We appreciate your perceptive comments.

Point 1) Many patients receiving enteral resuscitation will not have a nasogastric tube and there would be no easy way to check gastric residuals. Gastric residual monitoring is also associated with an increase in treatment interruptions (Is monitoring of gastric residual volume for critically ill patients with enteral nutrition necessary? A meta-analysis and systematic review Feng et al.), which could be dangerous during burn resuscitation, so we have not included it in our recommended strategy.

Point 2) We have focused primarily on human clinical trials of enteral resuscitation to provide our readers with the most clinically relevant picture. We would like to acknowledge the many articles reporting the benefits of enteral resuscitation in animal models as well and have done so in the future directions section of our revised manuscript.

Point 3) Gut microbiome changes in response to burn injury is an interesting field that is relatively understudied. We chose to limit our discussion on this topic due to the lack of both human studies and studies examining the interaction of enteral resuscitation on the microbiome.

Poin 4) These sections have been combined. We have also discussed more palatable options such as drip drop and liquid IV to note that one of the ways that they achieve increased palatability is by decreasing the sodium content, which may increase the risk of hyponatremia.

Point 5) I believe that the blurry appearance of figure 3 is due to how Microsoft Word scales the font in the image. The legibility is significantly better in the pdf version.

Reviewer 3 Report

Comments and Suggestions for Authors

MS. Review (ebj-2623562-peer-review) Enteral resuscitation: a field-expedient treatment strategy for burn shock during wartime and in other austere settings by Jones and colleagues.

 

This is a narrative review on the topic of enteral fluid resuscitation of burn shock during wartime and in austere settings.

This is a very well thought of review on an important topic of burn care. This issue has previously been poorly addressed and the value of the present review is significant. The manuscript is well organized, clearly written. The text is supported by good Figures and illustrations.

There are some minor issues that needs to be addressed.

First, the figures and illustrations, included do not seem to be all drawn by the authors. It is important to ascertain that proper attention to copywrite is maintained. Please provide information on this and possibly support if needed that the copywrite issue is settled.

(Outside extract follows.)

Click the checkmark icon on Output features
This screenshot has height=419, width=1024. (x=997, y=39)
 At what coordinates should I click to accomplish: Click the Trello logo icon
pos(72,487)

Second, a rather recent publication that suggest added value of enteral fluid resuscitation to that beyond intravenous resuscitation has been published which may be commented upon (Enteral resuscitation with oral rehydration solution to reduce acute kidney injury in burn victims: Evidence from a porcine model by Belinda I. Gómez, PLOS ONE, May 2018.)

Author Response

We appreciate your comments.

 

Point 1) All figures used in this article were produced by the authors and have not been used in any previously published work.

 

Point 2) While we have focused mainly on human clinical trials in this paper to provide our readers with the most clinically relevant data, we do want to acknowledge the animal studies, like the one suggested, that also support the use of enteral resuscitation. This has been done so in the future directions section of the revised manuscript.